__JOB__:
Print the following listing line for line, with every character unchanged.
-------------------------
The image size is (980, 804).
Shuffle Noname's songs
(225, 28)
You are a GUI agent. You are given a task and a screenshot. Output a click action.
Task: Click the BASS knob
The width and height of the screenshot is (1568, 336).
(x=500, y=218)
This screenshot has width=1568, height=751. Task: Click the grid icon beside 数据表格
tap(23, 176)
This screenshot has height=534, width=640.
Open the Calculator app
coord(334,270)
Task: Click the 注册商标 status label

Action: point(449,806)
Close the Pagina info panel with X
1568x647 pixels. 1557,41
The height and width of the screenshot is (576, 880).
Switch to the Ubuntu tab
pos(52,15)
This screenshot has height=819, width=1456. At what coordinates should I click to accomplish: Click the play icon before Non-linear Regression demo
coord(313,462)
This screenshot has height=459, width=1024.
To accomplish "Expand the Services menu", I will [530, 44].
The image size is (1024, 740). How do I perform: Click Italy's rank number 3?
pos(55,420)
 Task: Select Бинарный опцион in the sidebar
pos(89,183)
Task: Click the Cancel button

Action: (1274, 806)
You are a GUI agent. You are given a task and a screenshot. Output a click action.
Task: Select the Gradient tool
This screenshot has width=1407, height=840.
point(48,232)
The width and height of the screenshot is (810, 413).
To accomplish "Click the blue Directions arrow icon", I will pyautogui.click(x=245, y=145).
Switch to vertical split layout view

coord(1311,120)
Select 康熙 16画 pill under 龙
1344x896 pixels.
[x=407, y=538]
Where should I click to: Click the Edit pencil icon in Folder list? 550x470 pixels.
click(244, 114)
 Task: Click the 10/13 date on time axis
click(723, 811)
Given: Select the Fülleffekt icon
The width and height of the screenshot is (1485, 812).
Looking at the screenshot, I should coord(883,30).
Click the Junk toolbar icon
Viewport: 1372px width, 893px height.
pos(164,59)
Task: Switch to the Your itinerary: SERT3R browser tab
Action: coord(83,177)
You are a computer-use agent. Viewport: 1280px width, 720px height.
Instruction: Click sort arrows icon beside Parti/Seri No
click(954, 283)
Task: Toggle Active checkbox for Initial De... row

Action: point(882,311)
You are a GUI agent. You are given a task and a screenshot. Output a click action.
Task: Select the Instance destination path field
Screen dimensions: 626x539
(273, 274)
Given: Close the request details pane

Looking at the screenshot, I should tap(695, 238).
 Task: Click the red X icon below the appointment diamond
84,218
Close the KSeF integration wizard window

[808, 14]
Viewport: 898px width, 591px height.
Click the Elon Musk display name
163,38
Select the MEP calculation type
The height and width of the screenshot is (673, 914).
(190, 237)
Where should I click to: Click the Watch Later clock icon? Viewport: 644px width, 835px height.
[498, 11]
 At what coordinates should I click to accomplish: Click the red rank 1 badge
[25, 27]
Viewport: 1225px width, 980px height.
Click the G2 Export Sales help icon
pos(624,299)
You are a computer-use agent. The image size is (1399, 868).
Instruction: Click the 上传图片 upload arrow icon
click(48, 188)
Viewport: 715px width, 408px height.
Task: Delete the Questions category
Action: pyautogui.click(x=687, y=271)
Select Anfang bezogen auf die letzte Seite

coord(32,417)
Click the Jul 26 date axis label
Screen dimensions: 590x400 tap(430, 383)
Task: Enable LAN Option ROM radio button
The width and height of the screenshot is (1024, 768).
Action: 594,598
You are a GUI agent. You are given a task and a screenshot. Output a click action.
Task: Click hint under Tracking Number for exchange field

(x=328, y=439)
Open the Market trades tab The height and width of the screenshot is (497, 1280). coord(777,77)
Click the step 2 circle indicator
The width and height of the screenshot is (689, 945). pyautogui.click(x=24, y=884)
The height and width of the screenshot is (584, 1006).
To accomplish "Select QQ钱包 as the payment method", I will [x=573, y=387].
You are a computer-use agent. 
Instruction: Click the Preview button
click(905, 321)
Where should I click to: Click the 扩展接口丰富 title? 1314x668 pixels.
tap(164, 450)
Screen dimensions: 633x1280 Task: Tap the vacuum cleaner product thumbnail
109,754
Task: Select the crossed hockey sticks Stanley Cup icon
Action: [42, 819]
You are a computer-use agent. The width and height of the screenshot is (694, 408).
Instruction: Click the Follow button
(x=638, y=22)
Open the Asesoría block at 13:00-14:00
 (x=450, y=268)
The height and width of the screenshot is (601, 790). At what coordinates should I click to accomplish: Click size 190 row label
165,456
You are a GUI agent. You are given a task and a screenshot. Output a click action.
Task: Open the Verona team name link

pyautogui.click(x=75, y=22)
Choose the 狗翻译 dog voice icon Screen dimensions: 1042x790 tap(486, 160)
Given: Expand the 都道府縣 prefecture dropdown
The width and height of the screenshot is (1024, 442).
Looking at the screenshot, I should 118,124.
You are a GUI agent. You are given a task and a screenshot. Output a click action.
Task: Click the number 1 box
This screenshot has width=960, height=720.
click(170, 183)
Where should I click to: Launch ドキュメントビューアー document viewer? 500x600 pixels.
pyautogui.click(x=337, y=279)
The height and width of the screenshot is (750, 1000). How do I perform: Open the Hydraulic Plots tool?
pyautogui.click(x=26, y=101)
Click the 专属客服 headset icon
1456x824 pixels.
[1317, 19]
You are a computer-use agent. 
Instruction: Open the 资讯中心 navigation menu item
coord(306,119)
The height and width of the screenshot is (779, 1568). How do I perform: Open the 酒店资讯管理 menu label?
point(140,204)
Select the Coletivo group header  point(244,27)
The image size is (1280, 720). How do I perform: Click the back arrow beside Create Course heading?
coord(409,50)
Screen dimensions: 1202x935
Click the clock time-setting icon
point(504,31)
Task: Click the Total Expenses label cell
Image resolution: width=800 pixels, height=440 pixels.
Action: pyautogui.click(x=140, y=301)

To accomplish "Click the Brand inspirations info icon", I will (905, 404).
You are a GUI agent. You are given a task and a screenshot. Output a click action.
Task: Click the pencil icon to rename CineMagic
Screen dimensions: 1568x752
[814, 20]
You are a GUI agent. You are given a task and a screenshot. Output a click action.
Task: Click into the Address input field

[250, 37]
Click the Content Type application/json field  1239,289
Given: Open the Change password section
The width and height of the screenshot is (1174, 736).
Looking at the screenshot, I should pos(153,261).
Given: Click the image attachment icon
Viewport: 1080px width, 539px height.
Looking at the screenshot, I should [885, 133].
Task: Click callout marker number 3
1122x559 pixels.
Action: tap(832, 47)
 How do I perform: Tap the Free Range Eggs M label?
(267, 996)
-------------------------
__PROBLEM SOLUTION__:
The image size is (980, 804).
Shuffle Noname's songs
(225, 28)
You are a GUI agent. You are given a task and a screenshot. Output a click action.
Task: Click the BASS knob
The width and height of the screenshot is (1568, 336).
(x=500, y=218)
This screenshot has width=1568, height=751. Task: Click the grid icon beside 数据表格
tap(23, 176)
This screenshot has height=534, width=640.
Open the Calculator app
coord(334,270)
Task: Click the 注册商标 status label

Action: point(449,806)
Close the Pagina info panel with X
1568x647 pixels. 1557,41
The height and width of the screenshot is (576, 880).
Switch to the Ubuntu tab
pos(52,15)
This screenshot has height=819, width=1456. At what coordinates should I click to accomplish: Click the play icon before Non-linear Regression demo
coord(313,462)
This screenshot has height=459, width=1024.
To accomplish "Expand the Services menu", I will [530, 44].
The image size is (1024, 740). How do I perform: Click Italy's rank number 3?
pos(55,420)
 Task: Select Бинарный опцион in the sidebar
pos(89,183)
Task: Click the Cancel button

Action: (1274, 806)
You are a GUI agent. You are given a task and a screenshot. Output a click action.
Task: Select the Gradient tool
This screenshot has width=1407, height=840.
point(48,232)
The width and height of the screenshot is (810, 413).
To accomplish "Click the blue Directions arrow icon", I will pyautogui.click(x=245, y=145).
Switch to vertical split layout view

coord(1311,120)
Select 康熙 16画 pill under 龙
1344x896 pixels.
[x=407, y=538]
Where should I click to: Click the Edit pencil icon in Folder list? 550x470 pixels.
click(244, 114)
 Task: Click the 10/13 date on time axis
click(723, 811)
Given: Select the Fülleffekt icon
The width and height of the screenshot is (1485, 812).
Looking at the screenshot, I should coord(883,30).
Click the Junk toolbar icon
Viewport: 1372px width, 893px height.
pos(164,59)
Task: Switch to the Your itinerary: SERT3R browser tab
Action: coord(83,177)
You are a computer-use agent. Viewport: 1280px width, 720px height.
Instruction: Click sort arrows icon beside Parti/Seri No
click(954, 283)
Task: Toggle Active checkbox for Initial De... row

Action: point(882,311)
You are a GUI agent. You are given a task and a screenshot. Output a click action.
Task: Select the Instance destination path field
Screen dimensions: 626x539
(273, 274)
Given: Close the request details pane

Looking at the screenshot, I should tap(695, 238).
 Task: Click the red X icon below the appointment diamond
84,218
Close the KSeF integration wizard window

[808, 14]
Viewport: 898px width, 591px height.
Click the Elon Musk display name
163,38
Select the MEP calculation type
The height and width of the screenshot is (673, 914).
(190, 237)
Where should I click to: Click the Watch Later clock icon? Viewport: 644px width, 835px height.
[498, 11]
 At what coordinates should I click to accomplish: Click the red rank 1 badge
[25, 27]
Viewport: 1225px width, 980px height.
Click the G2 Export Sales help icon
pos(624,299)
You are a computer-use agent. The image size is (1399, 868).
Instruction: Click the 上传图片 upload arrow icon
click(48, 188)
Viewport: 715px width, 408px height.
Task: Delete the Questions category
Action: pyautogui.click(x=687, y=271)
Select Anfang bezogen auf die letzte Seite

coord(32,417)
Click the Jul 26 date axis label
Screen dimensions: 590x400 tap(430, 383)
Task: Enable LAN Option ROM radio button
The width and height of the screenshot is (1024, 768).
Action: 594,598
You are a GUI agent. You are given a task and a screenshot. Output a click action.
Task: Click hint under Tracking Number for exchange field

(x=328, y=439)
Open the Market trades tab The height and width of the screenshot is (497, 1280). coord(777,77)
Click the step 2 circle indicator
The width and height of the screenshot is (689, 945). pyautogui.click(x=24, y=884)
The height and width of the screenshot is (584, 1006).
To accomplish "Select QQ钱包 as the payment method", I will [x=573, y=387].
You are a computer-use agent. 
Instruction: Click the Preview button
click(905, 321)
Where should I click to: Click the 扩展接口丰富 title? 1314x668 pixels.
tap(164, 450)
Screen dimensions: 633x1280 Task: Tap the vacuum cleaner product thumbnail
109,754
Task: Select the crossed hockey sticks Stanley Cup icon
Action: [42, 819]
You are a computer-use agent. The width and height of the screenshot is (694, 408).
Instruction: Click the Follow button
(x=638, y=22)
Open the Asesoría block at 13:00-14:00
 (x=450, y=268)
The height and width of the screenshot is (601, 790). At what coordinates should I click to accomplish: Click size 190 row label
165,456
You are a GUI agent. You are given a task and a screenshot. Output a click action.
Task: Open the Verona team name link

pyautogui.click(x=75, y=22)
Choose the 狗翻译 dog voice icon Screen dimensions: 1042x790 tap(486, 160)
Given: Expand the 都道府縣 prefecture dropdown
The width and height of the screenshot is (1024, 442).
Looking at the screenshot, I should 118,124.
You are a GUI agent. You are given a task and a screenshot. Output a click action.
Task: Click the number 1 box
This screenshot has width=960, height=720.
click(170, 183)
Where should I click to: Launch ドキュメントビューアー document viewer? 500x600 pixels.
pyautogui.click(x=337, y=279)
The height and width of the screenshot is (750, 1000). How do I perform: Open the Hydraulic Plots tool?
pyautogui.click(x=26, y=101)
Click the 专属客服 headset icon
1456x824 pixels.
[1317, 19]
You are a computer-use agent. 
Instruction: Open the 资讯中心 navigation menu item
coord(306,119)
The height and width of the screenshot is (779, 1568). How do I perform: Open the 酒店资讯管理 menu label?
point(140,204)
Select the Coletivo group header  point(244,27)
The image size is (1280, 720). How do I perform: Click the back arrow beside Create Course heading?
coord(409,50)
Screen dimensions: 1202x935
Click the clock time-setting icon
point(504,31)
Task: Click the Total Expenses label cell
Image resolution: width=800 pixels, height=440 pixels.
Action: pyautogui.click(x=140, y=301)

To accomplish "Click the Brand inspirations info icon", I will (905, 404).
You are a GUI agent. You are given a task and a screenshot. Output a click action.
Task: Click the pencil icon to rename CineMagic
Screen dimensions: 1568x752
[814, 20]
You are a GUI agent. You are given a task and a screenshot. Output a click action.
Task: Click into the Address input field

[250, 37]
Click the Content Type application/json field  1239,289
Given: Open the Change password section
The width and height of the screenshot is (1174, 736).
Looking at the screenshot, I should pos(153,261).
Given: Click the image attachment icon
Viewport: 1080px width, 539px height.
Looking at the screenshot, I should [885, 133].
Task: Click callout marker number 3
1122x559 pixels.
Action: tap(832, 47)
 How do I perform: Tap the Free Range Eggs M label?
(267, 996)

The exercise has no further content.